■ SUPPLIED TEXT
▶
Not only has McClatchy stock gained nearly $1 since CEO Gary Pruitt made his presentation to investors and analysts Wednesday morning at the annual UBS Global Media Conference in New York, Pruitt says classified advertising revenue is leading the way in the firm’s improving 2010 ad revenue picture.
It’s a Bizarro world.
As Poynter’s Rick Edmonds points out, the death of classified advertising is pretty much “a consensus truism about the decline of the newspaper industry.” But McClatchy says not only that classifieds are leading its improving outlook, but among classifieds, employment advertising is up 2.1 percent since first turning positive in May.
It’s all a part of the continuing “less-bad is good” scenario. Here’s the score, directly from McClatchy’s news release: “Advertising revenues were down 5.8 percent in October and November 2010 combined, compared to declines of 6.4 percent in the third quarter, 8.2 percent in the second quarter and 11.2 percent in the first quarter of 2010. Year-to-date advertising revenues through November 2010 were down 8 percent. Total revenues for October and November 2010 combined were down 5.1 percent and were down 6.2 percent year-to-date through November 2010.”
◀
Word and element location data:
▶
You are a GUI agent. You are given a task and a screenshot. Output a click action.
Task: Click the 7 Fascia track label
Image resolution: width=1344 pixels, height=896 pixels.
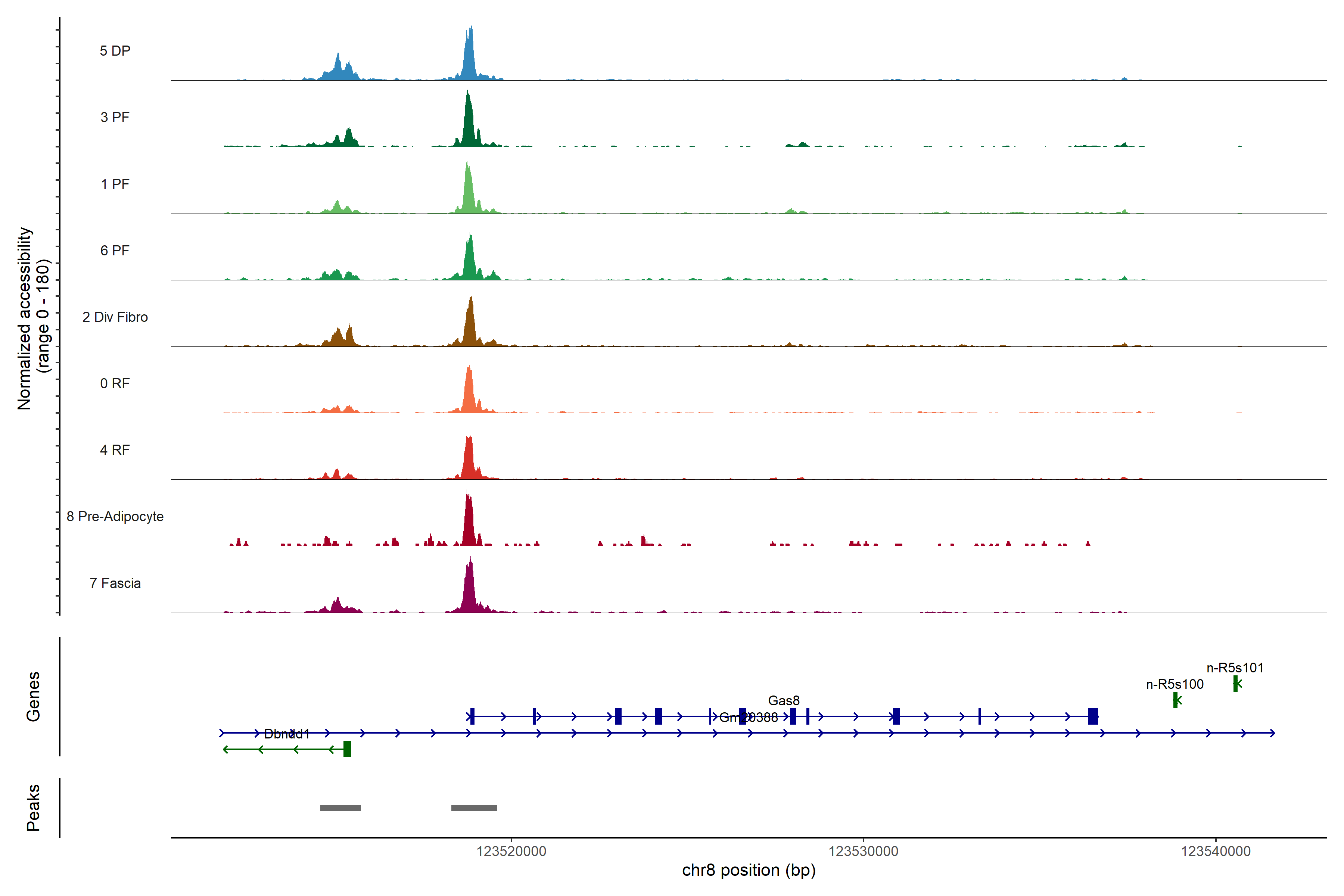point(115,584)
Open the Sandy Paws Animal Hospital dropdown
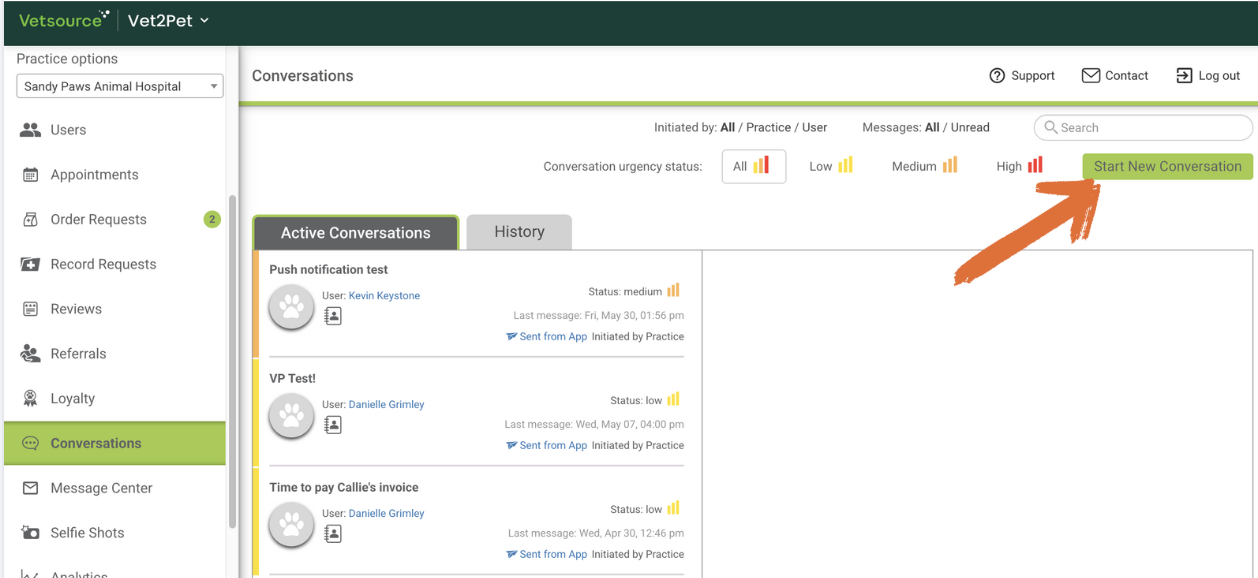The height and width of the screenshot is (578, 1258). pos(120,87)
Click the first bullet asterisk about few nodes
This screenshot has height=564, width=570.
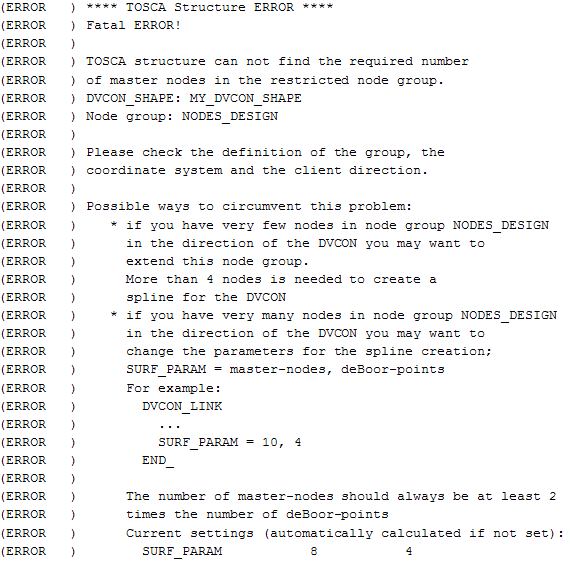[x=114, y=224]
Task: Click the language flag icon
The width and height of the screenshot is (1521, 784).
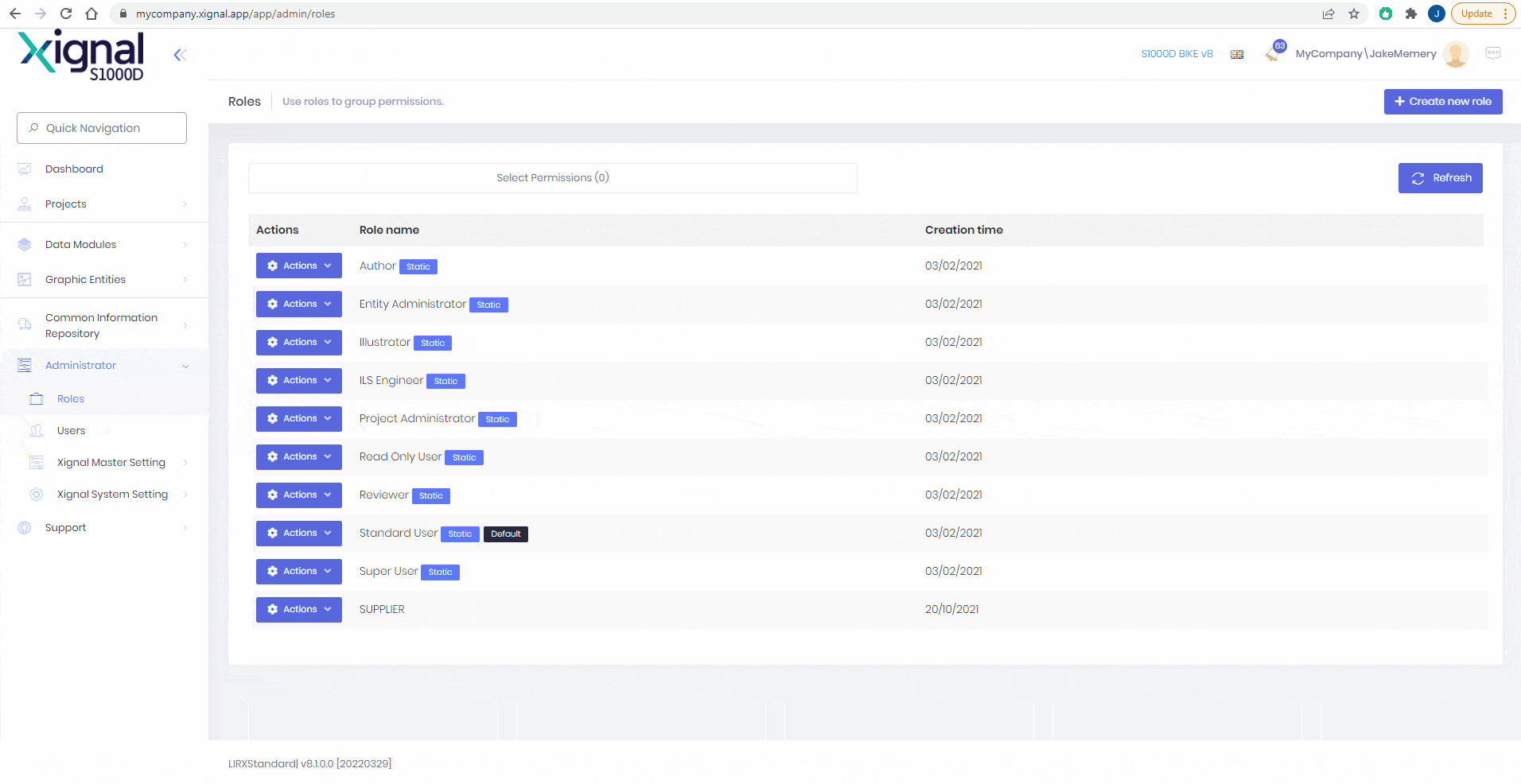Action: coord(1237,54)
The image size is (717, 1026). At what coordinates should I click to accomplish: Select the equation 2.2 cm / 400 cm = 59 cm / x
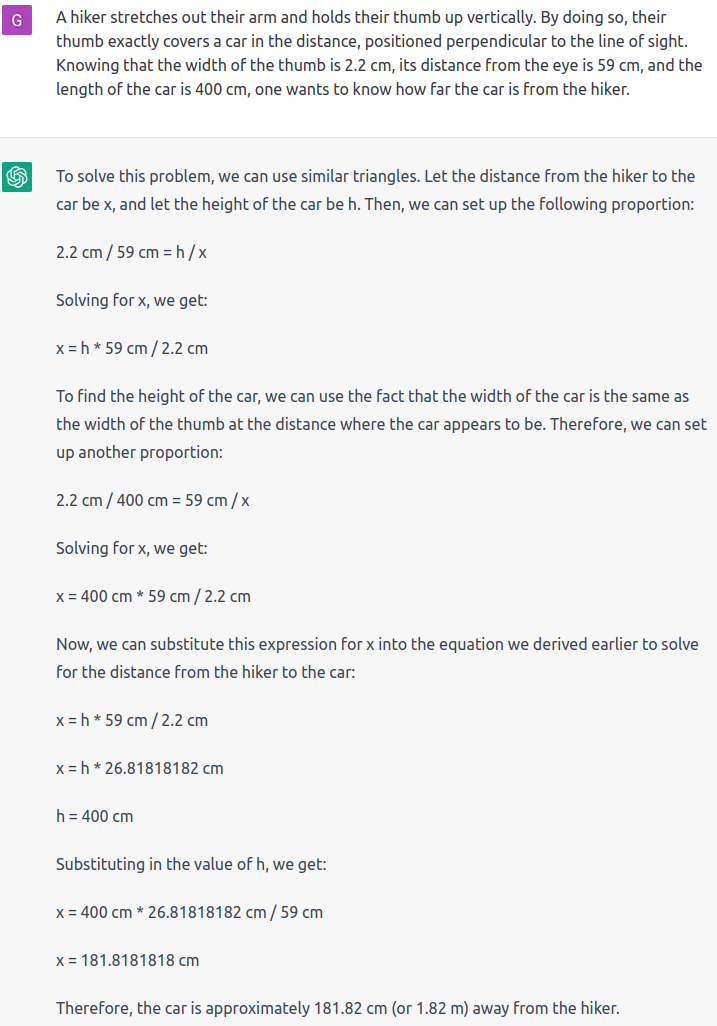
◀
■ WRITTEN TASK 1
Repeat the McClatchy passage starting at "As Poynter’s Rick" and ending at "positive in May.".
■ WRITTEN TASK 2
According to the McClatchy passage, how much has employment advertising risen since it first turned positive in May?
■ WRITTEN TASK 3
Decide whether each statement agrees with the McClatchy passage. Answer yes or no, and quote the words that decide it.
(a) Year-to-date advertising revenues through November 2010 fell 8 percent.
(b) Advertising revenues declined 8.2 percent in the first quarter of 2010.
(c) Pruitt gave his presentation at a conference in Chicago.
The material has no connection to the McClatchy passage.

■ EXPECTED ANSWER 1
As Poynter’s Rick Edmonds points out, the death of classified advertising is pretty much “a consensus truism about the decline of the newspaper industry.” But McClatchy says not only that classifieds are leading its improving outlook, but among classifieds, employment advertising is up 2.1 percent since first turning positive in May.

■ EXPECTED ANSWER 2
2.1 percent

■ EXPECTED ANSWER 3
(a) Yes: "Year-to-date advertising revenues through November 2010 were down 8 percent."
(b) No: "11.2 percent in the first quarter of 2010"
(c) No: "the annual UBS Global Media Conference in New York"